* REQUIREMENT *
Can you copy the stretch of the material from the line containing "Switch to the Page Layout tab" through the line containing "pyautogui.click(x=455, y=533)" word for word, and nothing else?

* LISTED RECORDS *

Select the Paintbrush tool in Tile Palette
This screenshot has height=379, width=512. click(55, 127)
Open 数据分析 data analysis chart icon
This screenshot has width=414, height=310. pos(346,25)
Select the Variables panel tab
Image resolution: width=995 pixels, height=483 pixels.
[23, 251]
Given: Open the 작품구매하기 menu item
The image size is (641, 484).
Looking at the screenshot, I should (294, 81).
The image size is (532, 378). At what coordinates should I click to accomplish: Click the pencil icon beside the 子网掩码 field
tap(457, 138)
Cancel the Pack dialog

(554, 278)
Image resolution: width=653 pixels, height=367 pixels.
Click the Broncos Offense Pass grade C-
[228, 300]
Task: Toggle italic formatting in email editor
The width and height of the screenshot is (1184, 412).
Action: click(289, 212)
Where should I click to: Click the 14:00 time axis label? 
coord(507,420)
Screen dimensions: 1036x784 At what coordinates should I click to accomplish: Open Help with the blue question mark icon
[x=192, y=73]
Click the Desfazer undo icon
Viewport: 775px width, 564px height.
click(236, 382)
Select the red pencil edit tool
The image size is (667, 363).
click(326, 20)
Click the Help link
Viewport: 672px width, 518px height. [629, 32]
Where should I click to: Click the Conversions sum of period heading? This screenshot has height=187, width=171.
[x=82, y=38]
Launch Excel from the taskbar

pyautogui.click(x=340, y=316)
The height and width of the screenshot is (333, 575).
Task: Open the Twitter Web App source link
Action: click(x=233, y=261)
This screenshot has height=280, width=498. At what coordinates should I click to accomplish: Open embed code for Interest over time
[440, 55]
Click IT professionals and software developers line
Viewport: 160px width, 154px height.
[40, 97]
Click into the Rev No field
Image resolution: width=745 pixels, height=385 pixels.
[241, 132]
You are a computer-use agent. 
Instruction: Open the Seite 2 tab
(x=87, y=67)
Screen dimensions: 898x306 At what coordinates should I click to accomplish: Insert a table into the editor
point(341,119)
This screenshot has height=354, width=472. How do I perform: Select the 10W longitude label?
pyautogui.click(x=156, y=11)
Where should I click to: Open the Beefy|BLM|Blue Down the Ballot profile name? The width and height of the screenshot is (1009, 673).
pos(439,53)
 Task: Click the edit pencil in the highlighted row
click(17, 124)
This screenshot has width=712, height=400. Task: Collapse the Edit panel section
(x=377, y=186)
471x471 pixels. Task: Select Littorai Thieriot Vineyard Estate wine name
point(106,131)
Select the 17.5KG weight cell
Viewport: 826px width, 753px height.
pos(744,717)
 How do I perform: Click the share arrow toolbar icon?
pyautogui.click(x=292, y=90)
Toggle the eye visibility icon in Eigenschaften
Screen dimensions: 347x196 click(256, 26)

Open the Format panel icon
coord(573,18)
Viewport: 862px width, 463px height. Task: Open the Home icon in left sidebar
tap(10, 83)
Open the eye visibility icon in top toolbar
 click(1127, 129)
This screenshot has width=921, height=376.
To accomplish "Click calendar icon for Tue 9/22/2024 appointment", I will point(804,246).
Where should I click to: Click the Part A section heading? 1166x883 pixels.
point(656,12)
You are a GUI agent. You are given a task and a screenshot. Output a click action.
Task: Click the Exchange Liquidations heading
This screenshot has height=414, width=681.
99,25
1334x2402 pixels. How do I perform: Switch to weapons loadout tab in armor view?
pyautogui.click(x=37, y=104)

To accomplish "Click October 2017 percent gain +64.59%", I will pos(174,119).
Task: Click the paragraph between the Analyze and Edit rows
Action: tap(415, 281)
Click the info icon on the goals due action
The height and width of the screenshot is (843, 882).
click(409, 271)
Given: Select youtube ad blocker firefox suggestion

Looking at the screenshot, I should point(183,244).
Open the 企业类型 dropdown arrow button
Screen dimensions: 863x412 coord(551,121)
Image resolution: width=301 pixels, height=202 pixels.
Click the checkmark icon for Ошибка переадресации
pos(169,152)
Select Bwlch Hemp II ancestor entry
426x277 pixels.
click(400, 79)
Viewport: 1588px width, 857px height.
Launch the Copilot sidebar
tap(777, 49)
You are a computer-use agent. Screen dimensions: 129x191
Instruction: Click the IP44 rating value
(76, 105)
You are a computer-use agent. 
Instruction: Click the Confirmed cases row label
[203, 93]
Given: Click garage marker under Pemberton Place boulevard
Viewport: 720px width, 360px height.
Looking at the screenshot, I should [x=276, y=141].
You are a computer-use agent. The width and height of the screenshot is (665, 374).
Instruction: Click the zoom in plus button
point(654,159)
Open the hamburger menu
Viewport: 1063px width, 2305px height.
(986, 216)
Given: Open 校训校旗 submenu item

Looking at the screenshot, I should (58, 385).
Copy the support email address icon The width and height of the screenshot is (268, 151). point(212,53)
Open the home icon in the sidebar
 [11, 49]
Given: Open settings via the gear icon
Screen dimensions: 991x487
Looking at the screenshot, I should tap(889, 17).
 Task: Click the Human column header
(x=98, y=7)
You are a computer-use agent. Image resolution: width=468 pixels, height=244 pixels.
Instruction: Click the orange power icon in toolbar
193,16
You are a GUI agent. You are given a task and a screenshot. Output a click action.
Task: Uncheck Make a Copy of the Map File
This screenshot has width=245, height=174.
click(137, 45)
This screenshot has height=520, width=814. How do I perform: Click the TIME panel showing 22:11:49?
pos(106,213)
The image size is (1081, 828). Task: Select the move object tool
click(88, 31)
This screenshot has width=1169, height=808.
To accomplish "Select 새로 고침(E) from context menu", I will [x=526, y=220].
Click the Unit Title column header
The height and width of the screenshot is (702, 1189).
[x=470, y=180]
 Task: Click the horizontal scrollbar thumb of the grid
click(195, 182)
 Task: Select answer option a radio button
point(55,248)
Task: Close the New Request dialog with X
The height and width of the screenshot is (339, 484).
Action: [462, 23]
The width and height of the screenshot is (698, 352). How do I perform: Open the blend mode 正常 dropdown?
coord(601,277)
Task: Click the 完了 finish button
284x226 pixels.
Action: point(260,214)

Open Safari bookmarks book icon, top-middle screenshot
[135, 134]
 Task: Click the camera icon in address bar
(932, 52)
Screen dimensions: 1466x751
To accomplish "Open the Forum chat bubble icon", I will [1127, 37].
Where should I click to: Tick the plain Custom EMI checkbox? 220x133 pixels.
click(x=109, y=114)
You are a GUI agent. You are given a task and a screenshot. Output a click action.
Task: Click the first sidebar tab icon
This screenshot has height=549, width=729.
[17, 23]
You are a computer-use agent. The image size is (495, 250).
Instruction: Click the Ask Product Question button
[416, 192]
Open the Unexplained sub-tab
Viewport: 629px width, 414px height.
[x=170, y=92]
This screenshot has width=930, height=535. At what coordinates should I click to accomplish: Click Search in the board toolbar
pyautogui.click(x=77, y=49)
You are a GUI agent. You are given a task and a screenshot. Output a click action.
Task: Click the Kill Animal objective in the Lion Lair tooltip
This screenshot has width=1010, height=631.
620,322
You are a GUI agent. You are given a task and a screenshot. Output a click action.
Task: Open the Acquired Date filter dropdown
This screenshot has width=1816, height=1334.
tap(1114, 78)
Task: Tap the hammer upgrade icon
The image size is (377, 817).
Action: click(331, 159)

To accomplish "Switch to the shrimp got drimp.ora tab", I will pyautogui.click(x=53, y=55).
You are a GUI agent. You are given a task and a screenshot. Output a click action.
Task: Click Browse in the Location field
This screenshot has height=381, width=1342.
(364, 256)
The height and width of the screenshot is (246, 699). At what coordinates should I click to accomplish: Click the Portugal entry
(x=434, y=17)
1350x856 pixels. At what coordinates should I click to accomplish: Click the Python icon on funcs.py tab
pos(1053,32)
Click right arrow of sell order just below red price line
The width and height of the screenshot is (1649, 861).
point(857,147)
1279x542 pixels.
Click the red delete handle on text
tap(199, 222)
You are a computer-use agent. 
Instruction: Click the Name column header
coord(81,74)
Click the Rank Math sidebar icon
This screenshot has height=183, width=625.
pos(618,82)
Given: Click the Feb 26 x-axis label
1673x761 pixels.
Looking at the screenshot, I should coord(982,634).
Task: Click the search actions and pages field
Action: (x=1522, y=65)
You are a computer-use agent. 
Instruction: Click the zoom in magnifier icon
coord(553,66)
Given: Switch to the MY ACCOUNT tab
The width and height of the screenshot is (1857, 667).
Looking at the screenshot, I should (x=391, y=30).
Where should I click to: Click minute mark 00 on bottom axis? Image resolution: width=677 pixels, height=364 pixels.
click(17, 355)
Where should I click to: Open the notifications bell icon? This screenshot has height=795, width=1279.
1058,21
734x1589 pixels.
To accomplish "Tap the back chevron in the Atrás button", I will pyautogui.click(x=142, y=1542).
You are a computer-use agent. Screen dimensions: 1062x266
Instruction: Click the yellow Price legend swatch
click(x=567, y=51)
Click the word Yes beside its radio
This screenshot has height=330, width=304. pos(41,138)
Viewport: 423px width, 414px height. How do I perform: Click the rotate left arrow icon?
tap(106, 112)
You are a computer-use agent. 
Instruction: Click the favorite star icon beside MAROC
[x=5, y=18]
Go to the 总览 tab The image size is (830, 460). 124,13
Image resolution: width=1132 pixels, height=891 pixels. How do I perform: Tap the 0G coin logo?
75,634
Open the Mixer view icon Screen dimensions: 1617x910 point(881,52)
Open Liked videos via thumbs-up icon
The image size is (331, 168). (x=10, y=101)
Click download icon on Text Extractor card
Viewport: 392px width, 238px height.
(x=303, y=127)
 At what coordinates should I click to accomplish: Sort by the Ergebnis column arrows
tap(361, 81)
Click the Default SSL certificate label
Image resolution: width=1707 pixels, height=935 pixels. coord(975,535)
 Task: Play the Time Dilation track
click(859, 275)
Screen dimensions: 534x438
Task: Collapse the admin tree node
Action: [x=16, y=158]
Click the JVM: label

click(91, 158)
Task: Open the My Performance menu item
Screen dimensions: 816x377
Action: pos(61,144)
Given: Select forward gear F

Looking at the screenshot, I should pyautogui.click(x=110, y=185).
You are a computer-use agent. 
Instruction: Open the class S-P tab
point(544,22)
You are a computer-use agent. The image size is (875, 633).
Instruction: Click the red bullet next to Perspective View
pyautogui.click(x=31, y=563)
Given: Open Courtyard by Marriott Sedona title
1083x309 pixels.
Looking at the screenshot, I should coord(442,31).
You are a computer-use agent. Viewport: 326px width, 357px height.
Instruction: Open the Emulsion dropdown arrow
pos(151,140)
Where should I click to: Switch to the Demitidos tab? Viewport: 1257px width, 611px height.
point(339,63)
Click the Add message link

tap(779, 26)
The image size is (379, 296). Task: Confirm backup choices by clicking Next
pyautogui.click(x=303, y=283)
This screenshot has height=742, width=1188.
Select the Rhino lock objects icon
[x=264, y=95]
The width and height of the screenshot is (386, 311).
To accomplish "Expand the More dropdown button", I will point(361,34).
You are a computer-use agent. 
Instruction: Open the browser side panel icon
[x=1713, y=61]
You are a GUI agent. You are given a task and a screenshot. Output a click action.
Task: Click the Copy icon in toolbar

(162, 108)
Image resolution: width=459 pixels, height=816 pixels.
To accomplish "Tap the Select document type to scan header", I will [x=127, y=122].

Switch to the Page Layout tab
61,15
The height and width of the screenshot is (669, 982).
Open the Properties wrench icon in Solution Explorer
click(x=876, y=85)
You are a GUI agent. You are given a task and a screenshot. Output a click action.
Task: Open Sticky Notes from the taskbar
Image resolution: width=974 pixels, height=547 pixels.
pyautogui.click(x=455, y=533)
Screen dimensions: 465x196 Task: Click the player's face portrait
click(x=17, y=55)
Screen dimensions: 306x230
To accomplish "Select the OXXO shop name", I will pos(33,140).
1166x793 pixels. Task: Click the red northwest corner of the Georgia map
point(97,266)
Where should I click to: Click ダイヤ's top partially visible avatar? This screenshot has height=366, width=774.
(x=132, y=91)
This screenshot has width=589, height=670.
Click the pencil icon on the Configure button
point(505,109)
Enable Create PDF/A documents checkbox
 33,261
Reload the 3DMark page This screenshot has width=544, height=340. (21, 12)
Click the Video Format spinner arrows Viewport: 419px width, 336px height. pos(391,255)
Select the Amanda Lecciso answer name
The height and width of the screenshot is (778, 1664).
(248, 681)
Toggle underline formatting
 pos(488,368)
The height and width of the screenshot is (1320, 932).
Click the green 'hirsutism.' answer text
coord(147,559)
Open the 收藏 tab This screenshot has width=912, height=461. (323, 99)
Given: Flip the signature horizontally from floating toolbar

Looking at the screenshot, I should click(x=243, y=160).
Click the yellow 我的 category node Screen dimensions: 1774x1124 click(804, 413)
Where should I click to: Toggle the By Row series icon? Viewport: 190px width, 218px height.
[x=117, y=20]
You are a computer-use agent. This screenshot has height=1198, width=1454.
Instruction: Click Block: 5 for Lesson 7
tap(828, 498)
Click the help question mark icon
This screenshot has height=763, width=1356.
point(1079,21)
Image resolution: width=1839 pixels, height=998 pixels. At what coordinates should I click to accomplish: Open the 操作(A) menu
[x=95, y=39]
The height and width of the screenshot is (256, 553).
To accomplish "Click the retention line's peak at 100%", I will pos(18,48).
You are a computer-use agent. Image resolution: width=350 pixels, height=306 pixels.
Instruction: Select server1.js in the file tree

* CORRECT OUTPUT *
Switch to the Page Layout tab
61,15
The height and width of the screenshot is (669, 982).
Open the Properties wrench icon in Solution Explorer
click(x=876, y=85)
You are a GUI agent. You are given a task and a screenshot. Output a click action.
Task: Open Sticky Notes from the taskbar
Image resolution: width=974 pixels, height=547 pixels.
pyautogui.click(x=455, y=533)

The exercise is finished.